Long-Awaited McCarrick Report Due Next Tuesday

In October 2018, the Vatican announced that Pope Francis had ordered a “thorough study” of all the documentation in the Vatican archives to “ascertain all the relevant facts” surrounding the case of Theodore McCarrick.

Then-Cardinal Theodore McCarrick arrives for the funeral Mass of Cardinal James A. Hickey at the Basilica of the National Shrine of the Immaculate Conception Oct. 30, 2004, in Washington, DC.
Then-Cardinal Theodore McCarrick arrives for the funeral Mass of Cardinal James A. Hickey at the Basilica of the National Shrine of the Immaculate Conception Oct. 30, 2004, in Washington, DC. (photo: Alex Wong / Getty Images)

Editor's Note: This story has been updated to include a Nov. 6 Vatican announcement confirming the date and time for the report’s release. 


VATICAN CITY — The Vatican’s much-anticipated report on the disgraced former Cardinal Theodore McCarrick will be released next week.

In an email to journalists Nov. 6, the Holy See Press Office advised that the report will be published Nov. 10 at 2pm (Rome time). “Prepared by the Secretariat of State by mandate of Pope Francis, the report will include the Holy See’s institutional knowledge and decision-making process related to former Cardinal Theodore Edgar McCarrick (from 1930 to 2017),” the statement read. 

Citing unnamed sources, the Register and other outlets reported on Thursday that the report’s publication was imminent. Reuters speculated that the report would be published “this month,” shortly before the annual meeting of U.S. bishops.

Normally held in Baltimore, due to the coronavirus the United States Conference of Catholic Bishops meeting will take place online on Nov. 15-19.

In Oct. 2018, the Vatican announced that Pope Francis had ordered a “thorough study” of all the documentation in the Vatican archives to “ascertain all the relevant facts” surrounding McCarrick. 
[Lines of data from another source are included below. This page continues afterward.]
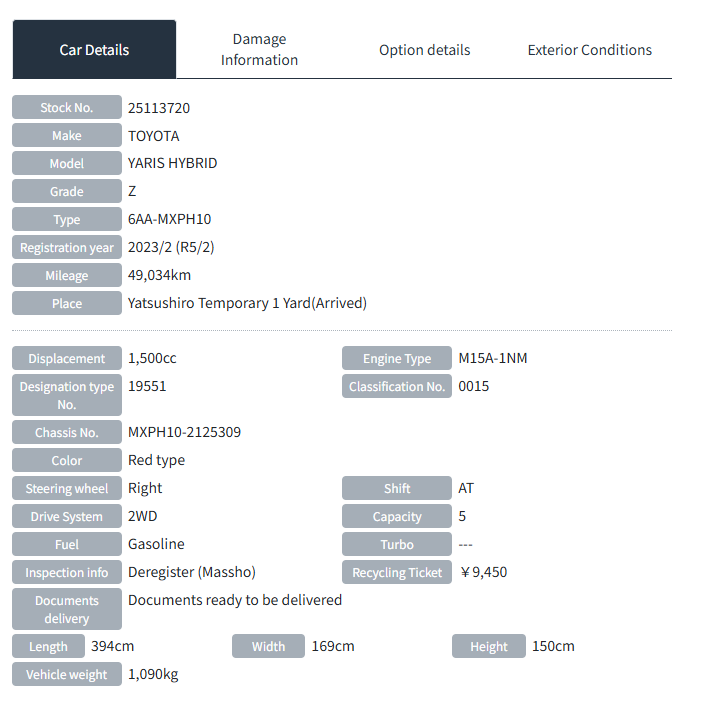This screenshot has width=719, height=705.
Task: Click the Registration year label
Action: [66, 248]
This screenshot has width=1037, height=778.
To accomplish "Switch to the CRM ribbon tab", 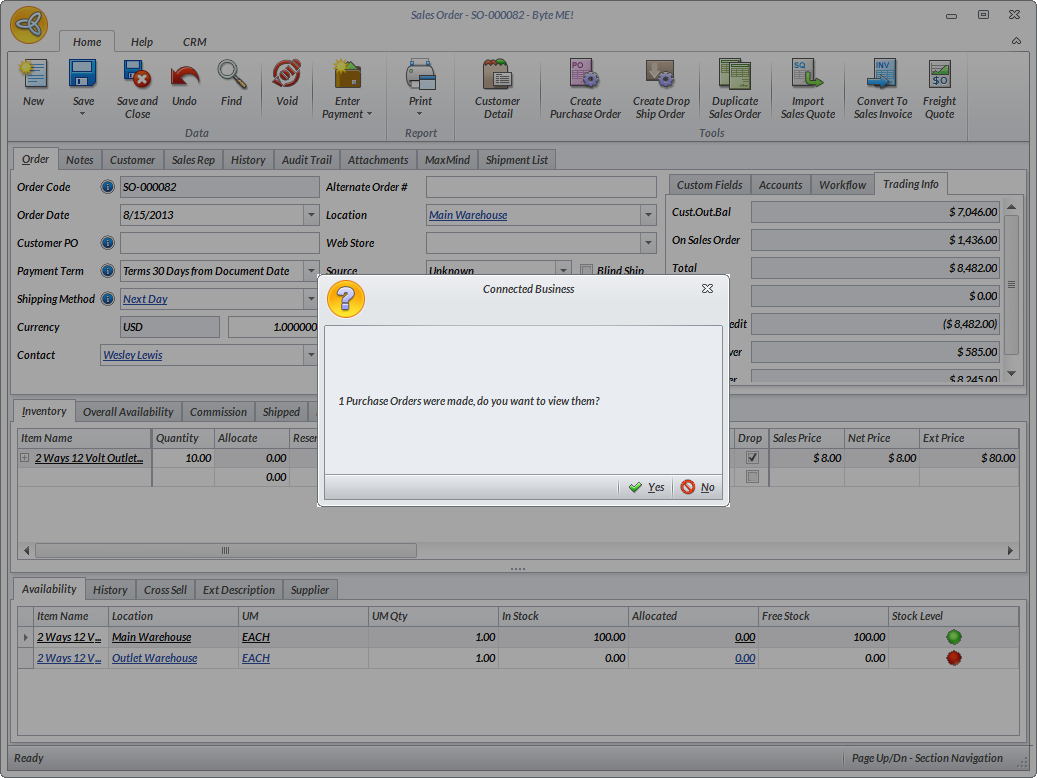I will [x=194, y=42].

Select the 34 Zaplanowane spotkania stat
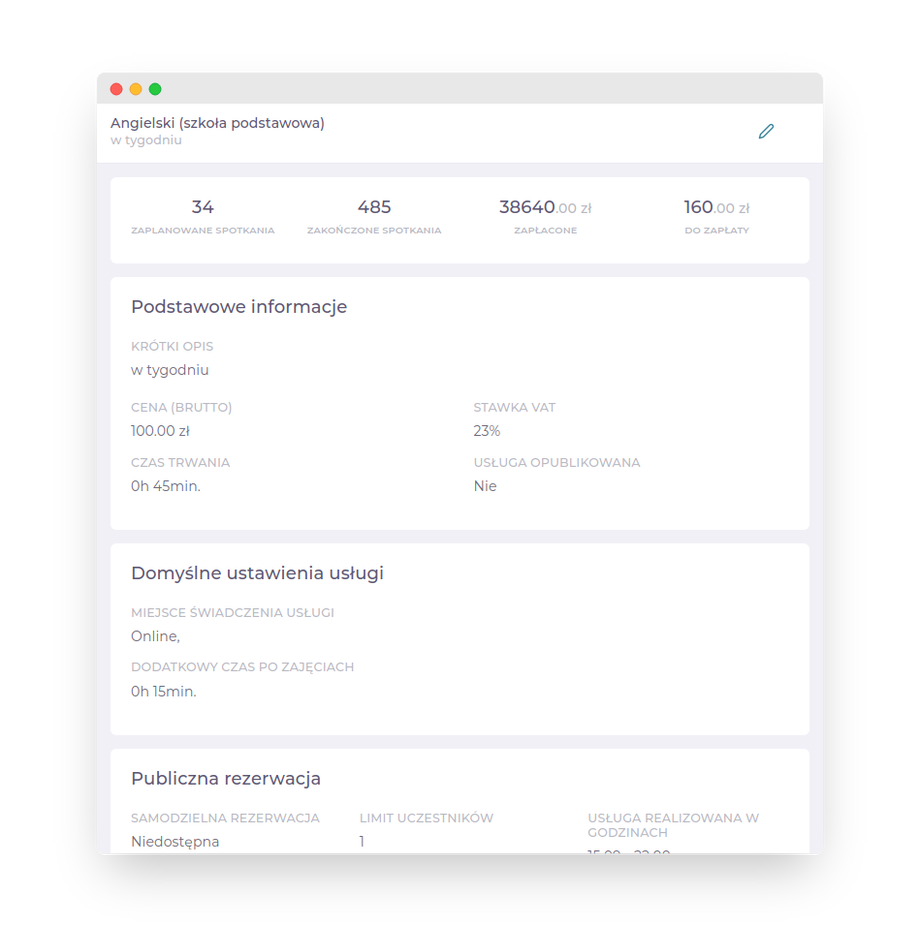pos(203,208)
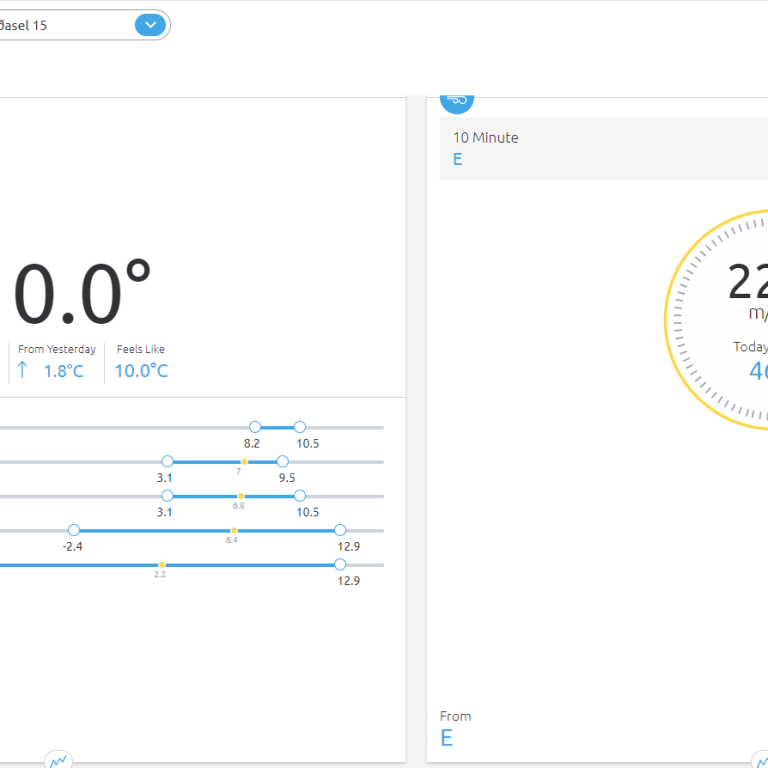Click the range handle at 8.2
768x768 pixels.
[x=255, y=427]
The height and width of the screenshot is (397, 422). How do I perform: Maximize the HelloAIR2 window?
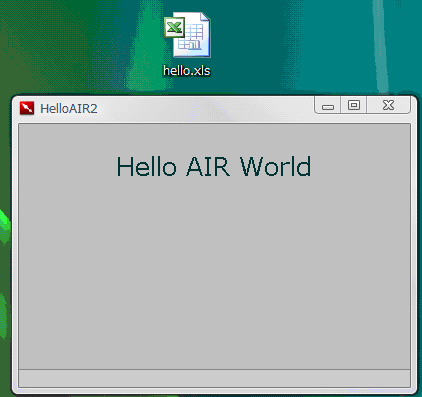pyautogui.click(x=354, y=105)
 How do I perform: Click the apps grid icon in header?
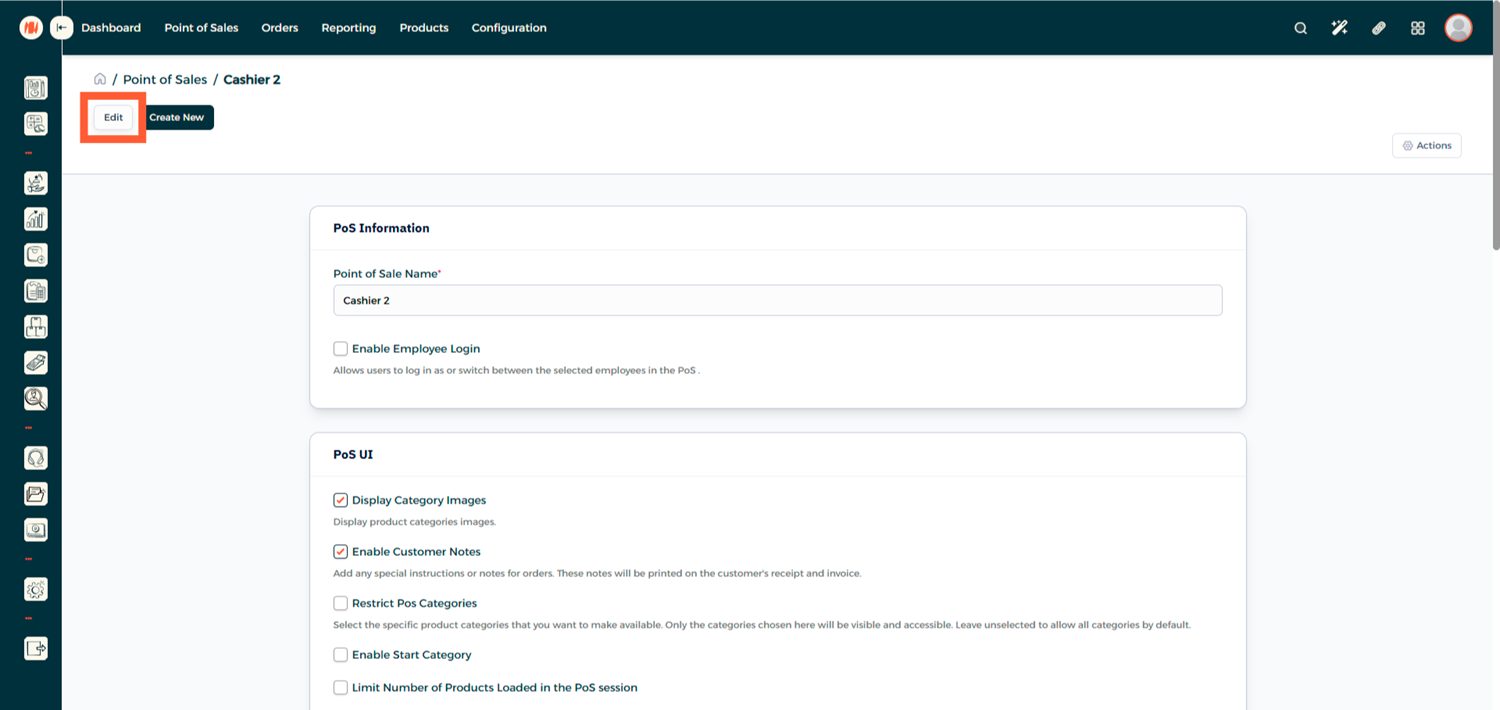pyautogui.click(x=1417, y=28)
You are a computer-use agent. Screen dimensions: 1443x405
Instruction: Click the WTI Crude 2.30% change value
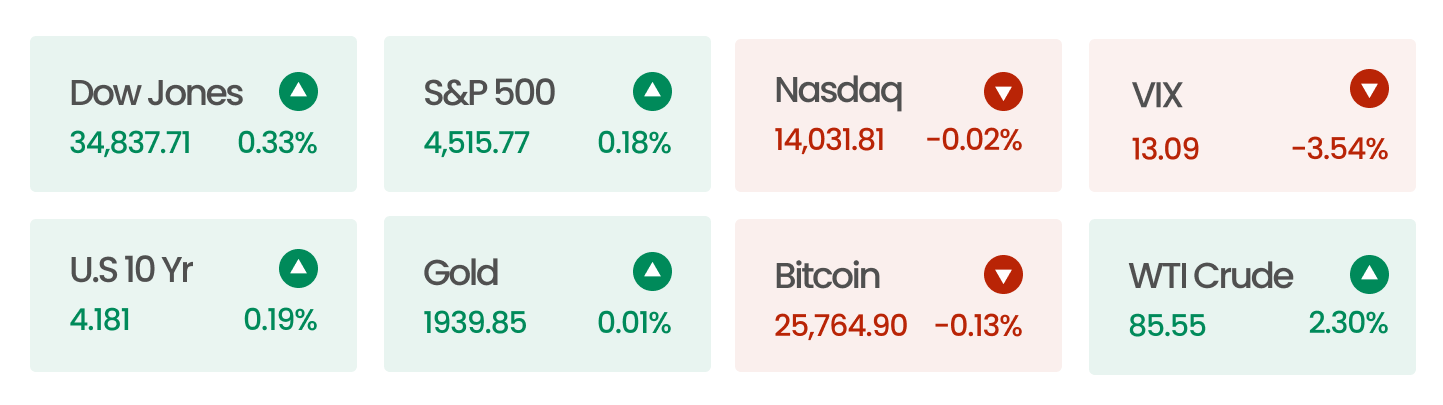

The investigation was to build on a “thorough preliminary investigation” by the Archdiocese of New York begun in September 2017. That documentation was forwarded to the Congregation for the Doctrine of the Faith for the purposes of the fuller investigation whose conclusions, the Vatican said in 2018, would be made known “in due course.”

The Vatican’s report — which is expected to respond to the many questions raised over how McCarrick was able to rise through the ranks despite rumors of sexual misconduct, and to establish who knew what, when, about the accusations of sexual abuse of seminarians — has been plagued by delays, with senior prelates saying its release was imminent, only for it then not to materialize.

McCarrick, who turned 90 in July, was canonically returned to the lay state in February 2019 after the CDF found him “guilty of the following delicts while a cleric: solicitation in the Sacrament of Confession, and sins against the Sixth Commandment with minors and with adults, with the aggravating factor of the abuse of power.”

McCarrick had already resigned from the College of Cardinals in July 2018.

Also expected around the time of the report’s publication are the conclusions of a Vatican study on the handling of clergy sexual abuse cases in England and Wales. It will also coincide with the beginning of a trial of former nuncio to Paris who is accused of sexual assault. The trial of Archbishop Luigi Ventura, who has denied all the charges, is due to begin on Nov. 10.